Data pipelines are the number one thing within the Data Science platform. Without them, data ingestion or machine learning processing, for example, would not be possible.
This training will help you understand how to create stream and batch processing pipelines as well as machine learning pipelines by going through some of the most essential basics - complemented by templates and examples for useful cloud computing platforms.
Platform & Pipeline Basics
In the first part, we will have a detailed look at the platform blueprint and different types of pipelines. You will learn about the difference between those types of pipelines, how they work, how machine learning on a platform looks and how you bring the different pipelines together.
Platform Blueprint & End to End Pipeline Example
The platform blueprint as well as end to end pipelines are crucial topics within the Data Engineering world. They can be found on every platform and really work everywhere. Without being too detailed, the blueprint is more of a framework, which presents the most important parts of a platform: connect, buffer, process, store, and visualize. It also shows where single tools can be used. This way, you understand how a platform looks and how it works. Using end to end pipelines as an example, I will also show you how to easily make use of the blueprint for your work as a Data Engineer.
Push and Pull Pipelines
As a Data Engineer, it is very crucial to understand the difference between push and pull pipelines, which is why they are also a topic of this course. They visualize the different ways of how data is transferred to the platform - so whether they are sent or fetched. For better understanding, I also added many examples with further details.

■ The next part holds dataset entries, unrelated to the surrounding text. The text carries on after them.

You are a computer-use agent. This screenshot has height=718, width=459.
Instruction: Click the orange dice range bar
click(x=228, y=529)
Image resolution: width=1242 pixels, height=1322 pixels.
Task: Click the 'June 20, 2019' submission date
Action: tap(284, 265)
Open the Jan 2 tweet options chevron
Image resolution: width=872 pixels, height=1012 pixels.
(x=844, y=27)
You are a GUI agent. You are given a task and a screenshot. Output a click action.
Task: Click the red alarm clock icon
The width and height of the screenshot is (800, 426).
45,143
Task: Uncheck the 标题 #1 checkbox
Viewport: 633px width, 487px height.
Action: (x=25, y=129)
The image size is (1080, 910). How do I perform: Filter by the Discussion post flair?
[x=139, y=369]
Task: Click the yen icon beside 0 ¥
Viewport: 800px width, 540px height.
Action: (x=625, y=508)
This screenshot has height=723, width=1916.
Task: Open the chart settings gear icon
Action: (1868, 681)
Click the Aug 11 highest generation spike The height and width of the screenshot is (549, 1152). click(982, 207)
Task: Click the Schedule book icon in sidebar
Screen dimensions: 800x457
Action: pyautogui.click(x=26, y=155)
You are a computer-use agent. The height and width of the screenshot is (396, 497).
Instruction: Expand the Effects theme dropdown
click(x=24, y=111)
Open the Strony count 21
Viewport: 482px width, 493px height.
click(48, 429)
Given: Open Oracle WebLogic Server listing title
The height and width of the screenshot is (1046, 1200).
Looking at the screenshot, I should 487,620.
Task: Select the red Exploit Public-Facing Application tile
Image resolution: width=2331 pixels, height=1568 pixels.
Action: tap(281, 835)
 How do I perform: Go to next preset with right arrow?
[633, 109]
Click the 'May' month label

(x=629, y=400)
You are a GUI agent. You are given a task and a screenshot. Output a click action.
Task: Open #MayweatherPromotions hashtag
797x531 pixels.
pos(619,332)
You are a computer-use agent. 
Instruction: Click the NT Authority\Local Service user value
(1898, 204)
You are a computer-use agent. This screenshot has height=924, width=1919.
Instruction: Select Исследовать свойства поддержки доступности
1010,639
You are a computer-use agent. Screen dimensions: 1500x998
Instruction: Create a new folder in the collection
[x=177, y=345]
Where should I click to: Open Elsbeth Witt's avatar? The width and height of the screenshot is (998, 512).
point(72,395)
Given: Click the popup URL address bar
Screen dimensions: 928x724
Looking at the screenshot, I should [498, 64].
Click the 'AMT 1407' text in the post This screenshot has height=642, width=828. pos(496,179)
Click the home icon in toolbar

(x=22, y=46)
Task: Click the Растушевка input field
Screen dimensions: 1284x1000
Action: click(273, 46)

Batch & Streaming Pipelines
Batch and streaming pipelines are classic types of pipelines that you will come across often in your work as a Data Engineer. In this chapter you will understand the difference between those two types and how they work. You will also develop a feel for which pipeline you are dealing with or which pipeline you need to create for a certain scenario.
Data processing and storage is a huge topic and it is very important to get this data flow visualized in some way - even if you don’t have direct access to the data. The chapter visualization pipelines is a little guide to how you can manage that and is complemented by an example with Apache Spark.
Lambda architecture is a topic that you will always come across when dealing with platforms and pipelines. A lambda architecture enables you to bring batch and streaming pipelines together within your platform. It is also used a lot for machine learning where you can train with batch pipelines and apply your analysis with the streaming pipelines. So it is definitely worth expanding your knowledge about it.
In the last part of the training, we go through some templates and examples based on the platform blueprint. I will show you how such a platform architecture can look like on AWS, Hadoop, GCP, or Azure - with all its streaming and batch pipelines.
This way, you can understand how such a platform looks in theory and how it would look in practice. I show you which tools can be used at which point within the architecture and what important techniques come to use. This knowledge will help you a lot in your job as a Data Engineer as you will learn how to build pipelines and use tools like Lambda, API gateway or DynamoDB in a more practical way.